Eschatologische Öffentlichkeit
Öffentlichkeit der Kirche und Politische Theologie im Werk von Erik Peterson
Roger Mielke
Seit einigen Jahren erst wird Erik Peterson (1890-1960) als eine der Schlüsselfiguren der deutschen und europäischen Theologie und Geistesgeschichte neu entdeckt. Die sukzessive erfolgende Ausgabe seiner Ausgewählten Schriften gewährt Einblick in die spannungsreichen Prozesse eines Denkens, das sich im Austausch mit vielen bedeutenden Gesprächspartner der 1920er bis 1950er Jahre entwickelte. Von besonderem Interesse ist dabei der eigentümliche Begriff des Politischen, wie Peterson ihn in zunächst enger Verbindung mit Carl Schmitt formulierte, an dem dann aber auch unter den Bedingungen des nationalsozialistischen Totalitarismus diese Beziehung zerbrach. Peterson stellte dem totalisierten Politischen seiner Zeit eine Ekklesiologie entgegen, die die Kirche als selbständige politische Größe in der eschatologischen Öffentlichkeit des „himmlischen Gottesdienstes“ vor dem Thron Gottes verankerte.

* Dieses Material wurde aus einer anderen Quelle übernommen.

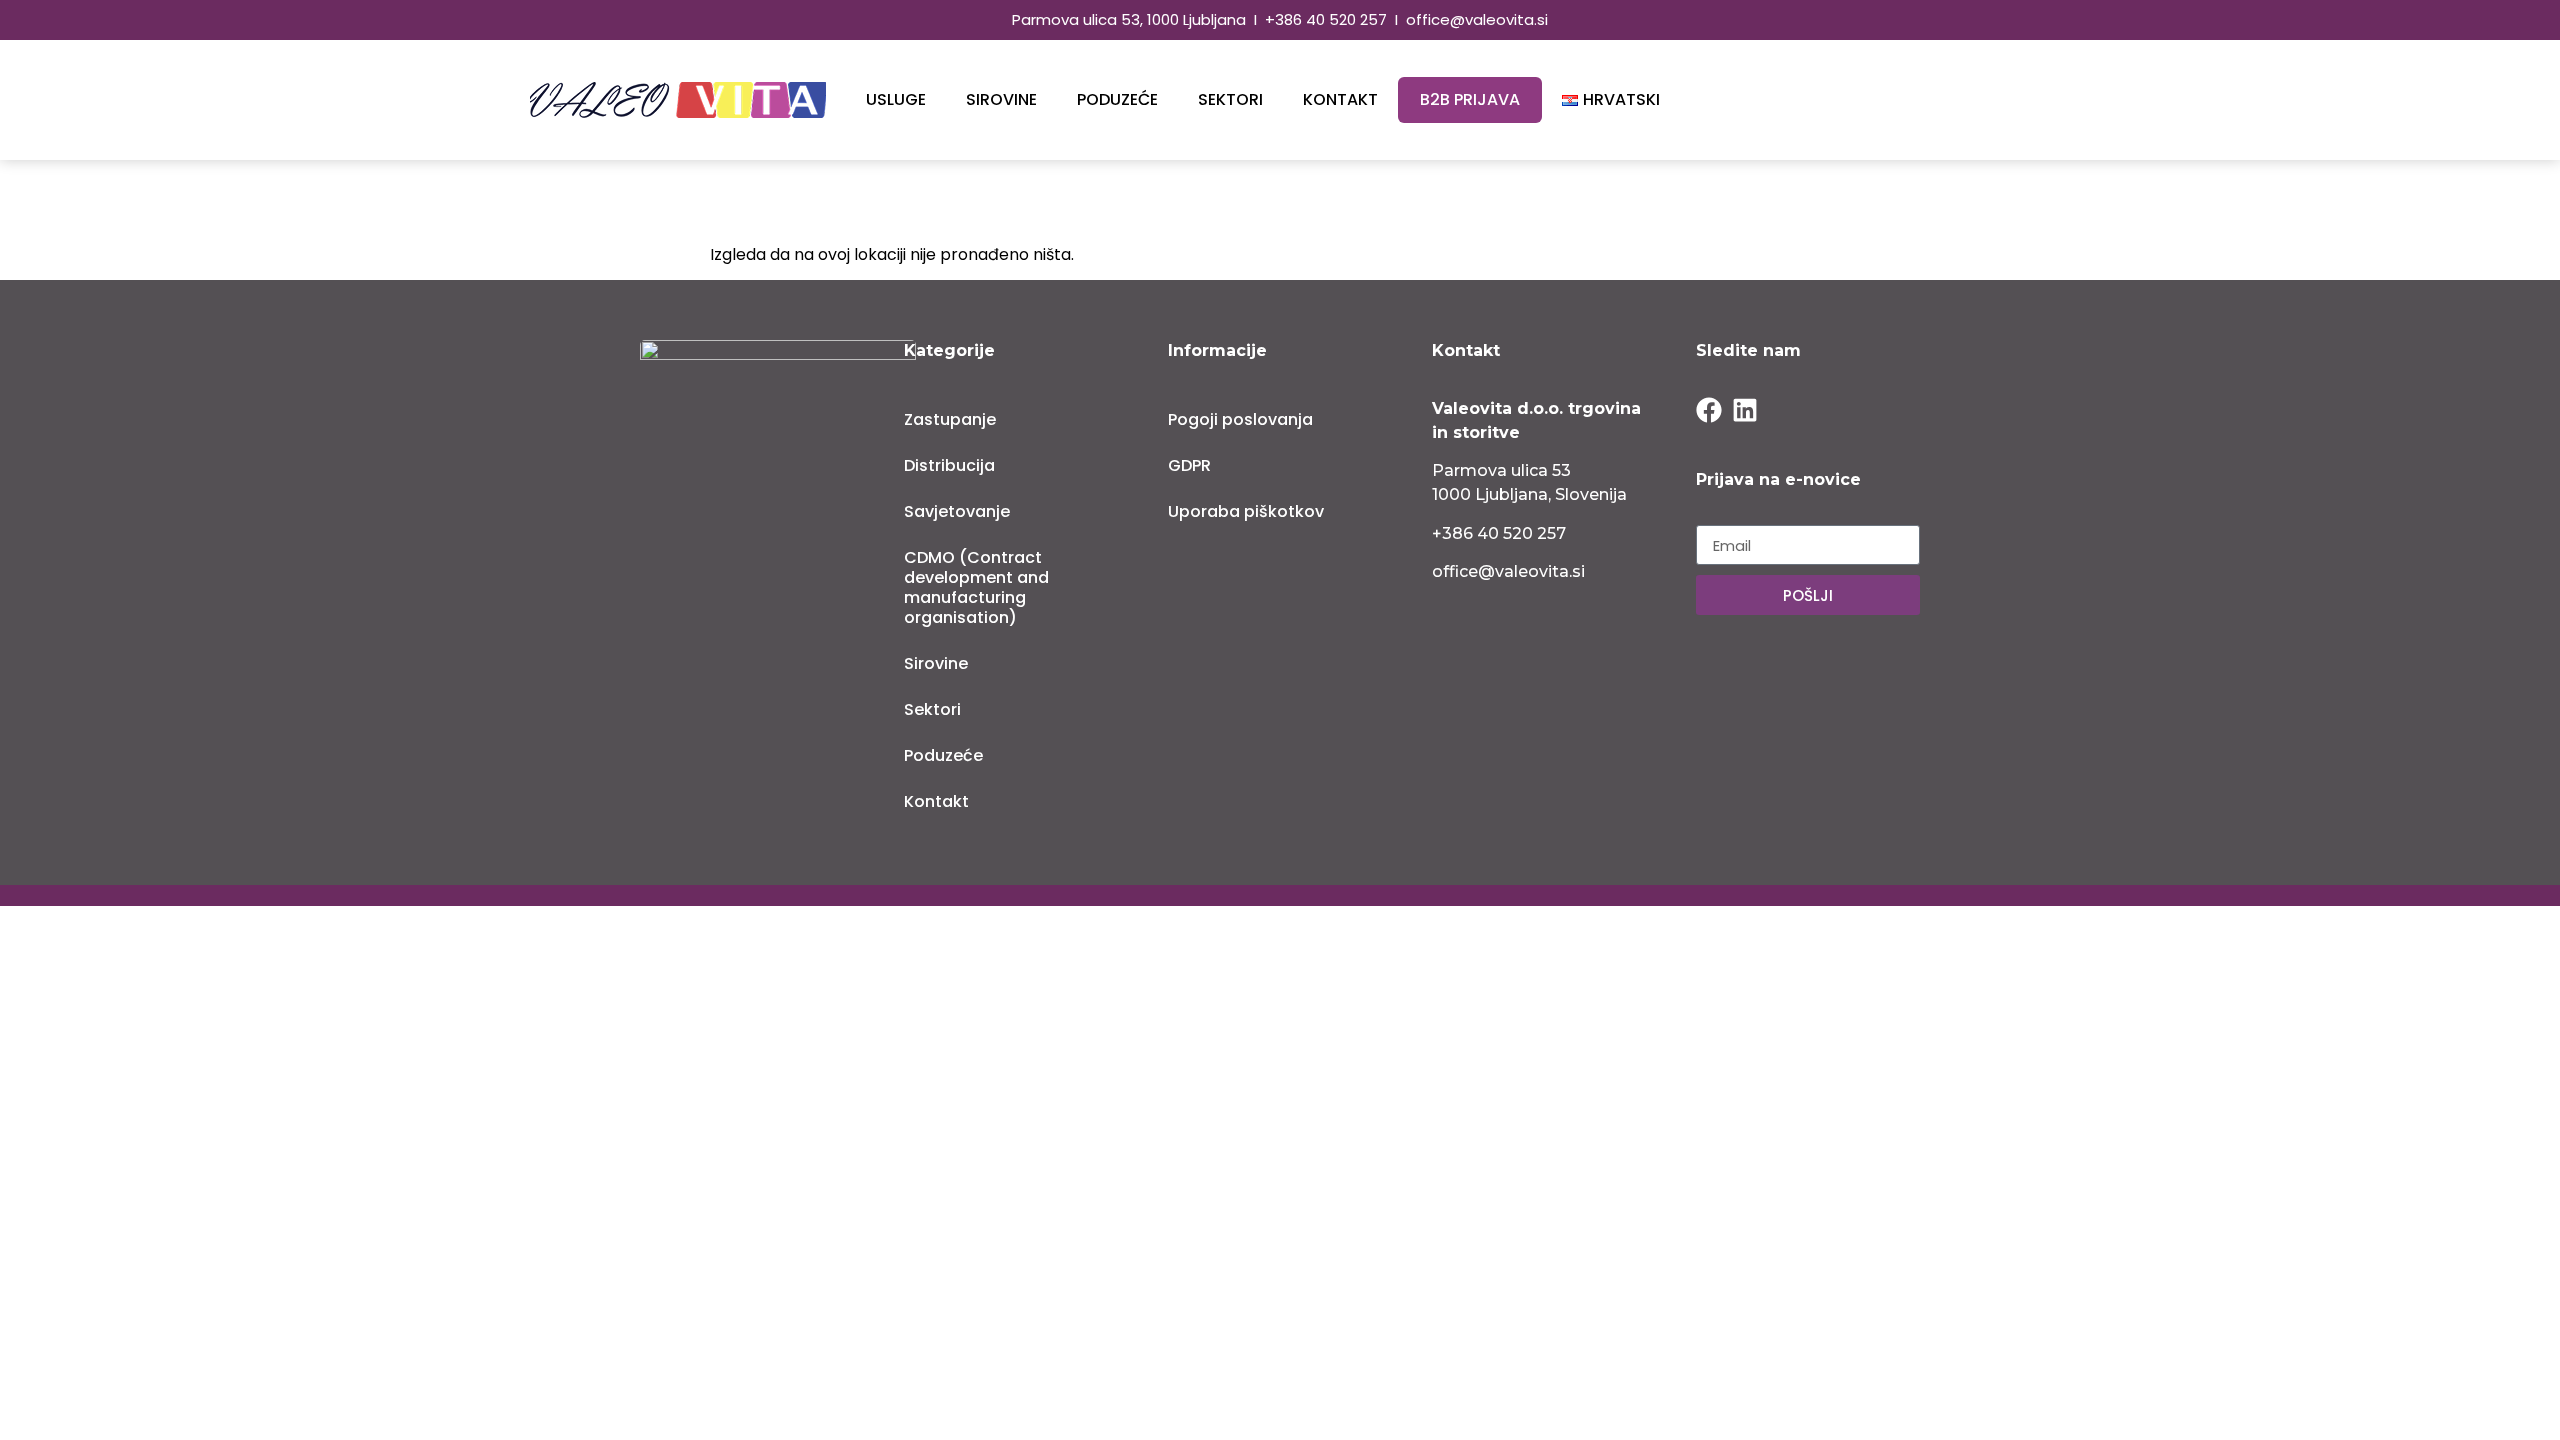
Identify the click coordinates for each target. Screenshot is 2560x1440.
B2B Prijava (1470, 99)
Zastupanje (950, 419)
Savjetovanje (957, 511)
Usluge (896, 99)
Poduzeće (1117, 99)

Von dieser spezifischen Öffentlichkeit der Kirche her gewinnt Peterson eine ungemein kritische Urteilskraft gegenüber den totalitären Ideologien des 20. Jahrhunderts. die er als konsequente Selbstvollendung der Moderne verstand. Auf diesem Denkweg entzweite sich Peterson immer tiefer mit der evangelischen Kirche und Theologie seiner Zeit, um schließlich im Jahr 1930 zum römischen Katholizismus zu konvertieren. Lange Zeit vergessen, wird Peterson heute wieder entdeckt und in Theologie, Philosophie und politischer Wissenschaft in aktuellen Diskursen gelesen. Seine von Liturgie und Dogma her formulierte Theologie ist eine bleibende Herausforderung für eine ökumenische Kirche der Zukunft. Die vorliegende Arbeit unternimmt es als erste Monographie im Raum der evangelischen Theologie, den Weg Petersons, fokussiert auf das zentrale Thema der Öffentlichkeit und des Politischen, nachzuzeichnen. Umfangreiche Analysen widmet der Autor dem Begriff des Politischen in der Kontroverse zwischen Schmitt und Peterson. Gegenwärtige Diskursfäden nimmt der Autor besonders im Gespräch mit der im deutschen Sprachraum noch wenig rezipierten „Radical Orthodoxy“-Schule auf.